Saturday, January 2, 2021

"Here Comes the Sun"

This essay was published in a small community newsletter about February 1.

The sun is, indeed, coming back, and the days are getting longer. Remember that song by George Harrison?

“Little darling, it's been a long cold lonely winter,
Little darling, it feels like years since it's been here,
Here comes the sun, here comes the sun,
And I say it's all right…”

After a long and lonely covid year, winter just seemed to clinch the mood. (Some of us, of course, managed to go south and escape at least the worst of the cold and darkness, even if not the horror of covid.)

But spring is coming. And the light. And the vaccine.

A little detail: It was darkest back in December, when the sun rose at about 8:00 AM and set at about 5:00 PM. The difference between sunrise and sunset was only 9 hours. Now, in February, we’re getting almost an hour more daylight, most of it in the afternoon. The sun rises ten minutes earlier and sets forty minutes later.

And that rate of change is getting faster. Around March 20 near the spring equinox, the sun will rise at 7:35 AM and set at 7:48 PM; the difference between them is 12 hours and 13 minutes. Every week, we are getting almost 20 more minutes of daylight. In June when the summer solstice occurs, the difference between sunrise and sunset will give us 15 hours and 18 minutes of sunlight, plus the daylight before sunrise and after sunset.

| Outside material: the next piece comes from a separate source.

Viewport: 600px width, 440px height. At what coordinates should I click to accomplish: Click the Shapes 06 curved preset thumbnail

Notice that I say “about” a lot here. That’s because the times I got from timeanddate.com may differ a little from what we actually observe here in Centennial Farm. That’s also because we can’t see the actual horizon at either sunrise or sunset; they take place behind hills and trees and other obstructions. Because we are about 42 degrees north of the equator, we get our sunrise and sunset on a path that changes IN ANGLE from season to season. (If you’re keen on geometry, you can figure that out for yourself.)

It took me several years to get my head around the idea that sunrise and sunset don’t follow the same paths from season to season. And at the summer solstice, the earliest sunrise doesn’t occur on the same date as the latest sunset. Similarly, at winter solstice the latest sunrise doesn’t occur on the same date as the earliest sunset. The solstices are based on the average length of days. You’ve probably noticed that the solstices don’t even fall on the same calendar days every year. The earth wobbles a bit on its axis.

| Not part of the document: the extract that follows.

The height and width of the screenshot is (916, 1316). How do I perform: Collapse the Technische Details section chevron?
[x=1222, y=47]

We think of the rotation of the earth and its revolution around the sun as fixed and as certain as anything in life. Well, it seems, not quite.

If we can adjust to these variations, we ought to be able to adjust to the vagaries of whether a vaccine will definitely prevent us from getting the virus, just as we accept that on next Thursday the sky MIGHT be sunny or cloudy, or that rain is MERELY FORECAST to begin tomorrow at 5:00 PM. When we will be able to safely gather with other people without masks or social distancing is only LIKELY at some particular date in the future.  We have to live with those uncertainties.

Here comes the sun,” may involve some of that same uncertainty about when, even as we can be sure IT WILL COME. I still remember that old song from World War II, “When the lights come on again, all over the world,” and how I yearned for someone to assure me, “when.” Whether the outlook at any moment was good or not so good, I learned that I could not predict the date that peace would arrive. But I had faith that it would, indeed, come.

George Harrison first recorded “Here Comes the Sun” in the summer of 1969—another time when most of us were wishing for the end of a war. “Little darling, it's been a long cold lonely winter,” was as much about hope for all of us as it was about the seasons.

We might dig out that old recording and listen to it one more time.